A terceira pode derivar de uma constante histórica presente nas rebeldias populares. Quando elas alcançam o poder, seja o privado seja o público, elas preferem o estabelecimento da ordem e a conservação desta, até pela força, à continuidade do espírito que as motivou e do movimento que lhes deu vida. As leis e as instituições dela garantes passam a ser o principal, e a realidade social sobre as quais elas dominam passam a ser o secundário. Como essa realidade é cambiante e varia independentemente da lei e das instituições, o estabelecimento das leis e das novas instituições esquecem que aquela foi, justamente, a fonte dos movimentos populares rebeldes postos em defesa de mudança da antiga ordem. Em nome da chamada “governabilidade”, então, a antiga ordem retoma o seu poder de dominação, como se fosse coisa nova, libertária, nos moldes desejados pelo movimento. A lei e as instituições, cheias de regras, formulismos, casuísmos, ritos e outros devidos processos, retomam – se é que perderam algum dia – o seu poder de opressão e repressão, particularmente contra o povo pobre, vítima do capital. Nisso, o Brasil é um triste e lamentável exemplo. É de se esperar que o Forum deste janeiro não se envergonhe de pautar e discutir essa infidelidade ético-política, imposta, não só a um dos seus principais objetivos, como a toda a nação eleitora do governo atual.

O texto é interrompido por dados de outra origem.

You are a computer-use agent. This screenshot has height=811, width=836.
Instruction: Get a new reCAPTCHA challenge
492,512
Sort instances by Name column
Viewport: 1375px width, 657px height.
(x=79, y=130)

A quarta é o cenário todo das três primeiras. Para renovação eficaz dos seus objetivos, o Fórum Social Mundial há de se prevenir outra vez, como certamente fará relativamente à lei e suas instituições, contra uma tentação típica do capital que, em nome da liberdade, dá preferência à sua própria segurança, sacrificando a primeira em defesa da segunda. Com poder superior ao do Estado, invade o Executivo, o Legislativo e o Judiciário, fazendo deles o refém “legal”, escravo dos seus interesses e privilégios, como se esses e somente esses possam valer como existentes e legítimos. Enrola ideologicamente a lei e as instituições públicas, fazendo inclusive das exceções presentes em políticas compensatórias, a regra da sua superioridade. Até em relação a essas, como acontece com a reforma agrária e a proteção do meio ambiente, manipula acomodações, concessões e licenças variadas, sem hesitar em compra-las, frequentemente… Quando não se impõe pelo poder jurídico, ultrapassa-o pelo político.
O Fórum Social Mundial tem consciência crítica muito clara disso. Se não pela sua experiência popular de militância por um conselho imbatível do próprio Jesus Cristo: “Ninguém prega retalho de pano novo em roupa velha; do contrário, o remendo arranca o novo pedaço da veste usada e torna-se pior o rasgão. E ninguém põe vinho novo em odres velhos; se o fizer, o vinho os arrebentará e perder-se-á juntamente com os odres, mas, para vinho novo, odres novos.” (evangelho de São Marcos, capítulo 2, versículos 21 e 22).
Ou, como dizia um velho militante das comunidades eclesiais de base, assíduas leitoras dessa inspiração radicalmente corajosa: não adianta trocar de maquinista, se o trem vai continuar andando nos mesmos trilhos.